The team chose CSV as the storage format, which works fine in principle. The challenge came when I tried to query it directly with DuckDB.
Why It Didn’t Work for My Use Case
Network latency: Querying CSVs over the network to Azure was too slow. The transfer speeds weren’t viable for interactive analysis. If the files had been Parquet (smaller, columnar), I might have avoided building a local mirror entirely. But with CSVs, the only practical option was to pull the data locally.
Inconsistent schemas: The migration was a straight lift-and-shift without transformation. This means:
- No type enforcement — everything comes through as strings
- Inconsistent ingestion across years — for example, UK orders from 2022 were ingested differently to 2023/2024
- To do a simple
SELECT *across years, you first have to clean and align the schemas
The data isn’t analyst-ready. It’s a faithful copy of what was in the source systems, but the work to make it queryable still needs to happen somewhere.
The Trade-off
I understand the rationale: deliver quickly, get something shipped. That’s a valid approach, especially under time pressure. The consequence is that the transformation and cleaning work shifts downstream — in this case, to me.
My Solution
I built a Parquet Lake on the local network drive. The approach:
- Pull CSVs from Azure Blob (the QI Data Lake)

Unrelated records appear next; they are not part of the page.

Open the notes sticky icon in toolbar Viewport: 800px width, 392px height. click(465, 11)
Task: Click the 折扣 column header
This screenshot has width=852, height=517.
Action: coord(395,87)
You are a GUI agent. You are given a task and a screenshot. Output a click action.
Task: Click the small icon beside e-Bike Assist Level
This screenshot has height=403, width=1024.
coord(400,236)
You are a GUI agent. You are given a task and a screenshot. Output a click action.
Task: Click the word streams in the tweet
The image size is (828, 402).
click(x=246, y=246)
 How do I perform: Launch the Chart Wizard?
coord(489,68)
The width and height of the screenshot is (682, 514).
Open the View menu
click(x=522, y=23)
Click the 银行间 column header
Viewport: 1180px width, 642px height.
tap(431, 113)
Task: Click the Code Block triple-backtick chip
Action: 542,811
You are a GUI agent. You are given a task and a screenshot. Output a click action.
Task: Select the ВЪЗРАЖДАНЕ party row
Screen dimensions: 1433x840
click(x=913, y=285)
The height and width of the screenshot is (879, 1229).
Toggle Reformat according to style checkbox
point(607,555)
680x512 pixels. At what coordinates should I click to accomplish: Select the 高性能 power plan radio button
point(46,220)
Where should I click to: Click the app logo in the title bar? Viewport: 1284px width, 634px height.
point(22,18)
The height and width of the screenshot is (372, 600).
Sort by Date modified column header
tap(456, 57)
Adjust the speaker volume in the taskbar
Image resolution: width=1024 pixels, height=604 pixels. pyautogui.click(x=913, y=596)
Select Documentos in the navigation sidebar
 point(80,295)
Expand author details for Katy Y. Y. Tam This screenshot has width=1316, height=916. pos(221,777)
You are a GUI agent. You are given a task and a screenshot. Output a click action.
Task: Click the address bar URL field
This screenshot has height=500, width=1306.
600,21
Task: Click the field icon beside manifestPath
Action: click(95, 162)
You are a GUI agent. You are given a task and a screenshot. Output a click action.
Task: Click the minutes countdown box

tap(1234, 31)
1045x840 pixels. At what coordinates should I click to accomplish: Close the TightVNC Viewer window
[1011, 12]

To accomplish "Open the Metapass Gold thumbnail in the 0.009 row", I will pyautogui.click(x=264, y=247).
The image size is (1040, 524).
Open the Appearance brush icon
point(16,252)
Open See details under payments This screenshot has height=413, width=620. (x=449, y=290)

- Convert to Parquet with proper types
- Store on the network drive
Why local? Network drives are on the local network — much faster than going over the internet to Azure. Queries that timed out against Azure complete in seconds locally.
Why Parquet?
| Aspect | CSV | Parquet |
|---|---|---|
| File size | 100% | 10-20% (5-10x smaller) |
| Query speed | Full scan required | Columnar, predicate pushdown |
| Type safety | None | Enforced schema |
| Compression | None | Built-in |
The size difference matters. You don’t need a Spark cluster to query Parquet files — DuckDB handles them on a single machine. Parquet is an industry-standard format; every modern tool reads it.
Oracle Mirror
The Parquet Lake wasn’t just for the QI Data Lake mirror. Originally, it was also a staging area for Oracle extracts.
The Pattern
For tables like order_line, we’d do a rolling extract:
- 90-day lookback — captures all recent changes
- Daily refresh — the last 90 days are re-extracted each run
- Why 90 days? — QVC has a 60-day money-back guarantee, so order data can change for weeks after the initial transaction
This ensured reporting was always up-to-date and reflective of the latest state, without requiring a full table extract every time.
Lessons Learned
With more time and resources, the architecture could be improved:
What I’d Consider
Apache Iceberg or Delta Lake instead of raw Parquet:
- Metadata catalog — know what tables exist without asking
- Time travel and versioning
- ACID transactions
- Works with DuckDB, Databricks, Spark, etc.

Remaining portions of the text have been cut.